Yes. (albeit without reusing the machinery we already have for doing
three-way merges)

> Even worse, what is the cost of looking up the value of a single
> branch?  You would need to open a few tree objects and the leaf blob
> that records the object name the ref points at, wouldn't you?

Yes. Probably a showstopper, although single branch/ref lookup might
not be so common on server side, as it is on the user side.

> Right now, such a look-up is either opening a single small file and
> reading the first 41 bytes off of it, and falling back (when the ref
> in question is packed) to read a single packed-refs file and finding
> the ref you want from it.
>
> So...

Yep...


...Johan

-- 
Johan Herland, 
www.herland.net
--
To unsubscribe from this list: send the line "unsubscribe git" in
the body of a message to majord...@vger.kernel.org
More majordomo info at  http://vger.kernel.org/majordomo-info.html


Re: [PATCH 00/17] Remove assumptions about refname lifetimes

2013-05-20 Thread Jeff King
On Mon, May 20, 2013 at 09:37:30AM -0700, Junio C Hamano wrote:

> Johan Herland  writes:
> 
> > For server-class installations we need ref storage that can be read
> > (and updated?) atomically, and the current system of loose + packed
> > files won't work since reading (and updating) more than a single file
> > is not an atomic operation. Trivially, one could resolve this by
> > dropping loose refs, and always using a single packed-refs file, but
> > that would make it prohibitively expensive to update refs (the entire
> > packed-refs file must be rewritten for every update).
> >
> > Now, observe that we don't have these race conditions in the object
> > database, because it is an add-only immutable data store.
> >
> > What if we stored the refs as a tree object in the object database,
> > referenced by a single (loose) ref?
> 
> What is the cost of updating a single branch with that scheme?

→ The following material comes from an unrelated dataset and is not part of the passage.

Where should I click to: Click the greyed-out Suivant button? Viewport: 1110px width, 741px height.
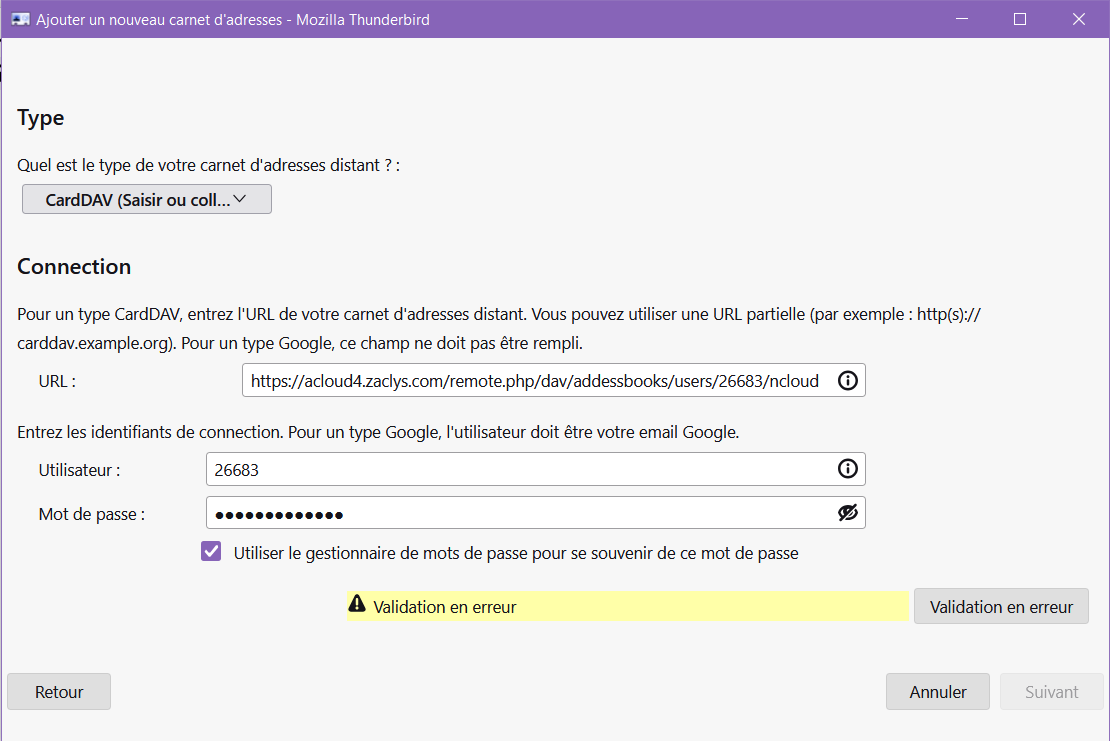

Yeah, I had the same thoughts as you here; I don't think this is really
much better than updating a single packed-refs file. You may only
have to touch log(N) of the entries to update the trees along the path
to your ref (assuming you have a bushy refs/ tree; in practice, of
course, you have a lot of entries in refs/heads/, so you do not quite
get log behavior). So algorithmically it may be slightly better, but you
pay a much higher constant, in that you are creating many tree objects
along the path (and reading them on lookup).

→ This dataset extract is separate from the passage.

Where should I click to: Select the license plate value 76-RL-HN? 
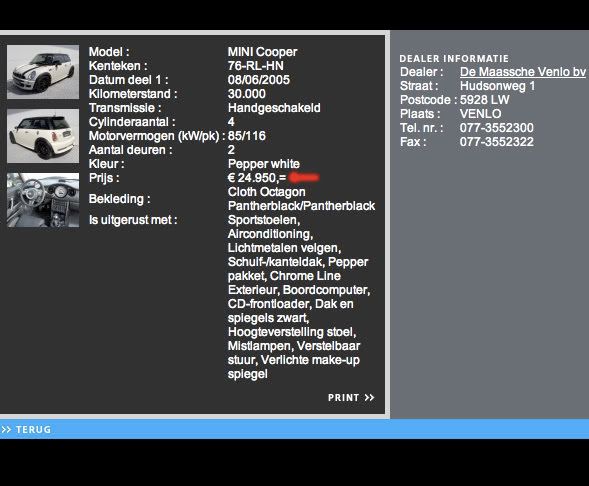(x=255, y=66)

But more importantly, it introduces contention between two unrelated
refs that are being updated. Even if we reconcile the differences
automatically (e.g., with a "merge-and-retry" strategy), that is going
to be a serious performance regression for a busy repository, as we
repeatedly try to reconcile the serialized updates to the refs/ root
tree.

Any transactional solution needs to have the equivalent of ref-level
locking (i.e., row-level locking in a relational setting). It is OK for
two simultaneous updates to different rows to happen in random order; we
don't care about that level of atomicity. The important thing is that
the _readers_ see transactions in consistent order; if we know that
update B started after update A finished, then we must never see update
A without update B reflected. And I think that is more or less a solved
problem in the database world.

That is what prevents:

  git update-ref A B
  git update-ref -d B

from creating a view where the reader sees neither A nor B (which is
what can happen with the current filesystem view).

-Peff
--
To unsubscribe from this list: send the line "unsubscribe git" in
the body of a message to majord...@vger.kernel.org
More majordomo info at  http://vger.kernel.org/majordomo-info.html


Re: [PATCH 00/17] Remove assumptions about refname lifetimes

2013-05-20 Thread Junio C Hamano
Johan Herland  writes:

> For server-class installations we need ref storage that can be read
> (and updated?) atomically, and the current system of loose + packed
> files won't work since reading (and updating) more than a single file
> is not an atomic operation. Trivially, one could resolve this by
> dropping loose refs, and always using a single packed-refs file, but
> that would make it prohibitively expensive to update refs (the entire
> packed-refs file must be rewritten for every update).
>
> Now, observe that we don't have these race conditions in the object
> database, because it is an add-only immutable data store.
>
> What if we stored the refs as a tree object in the object database,
> referenced by a single (loose) ref?

What is the cost of updating a single branch with that scheme?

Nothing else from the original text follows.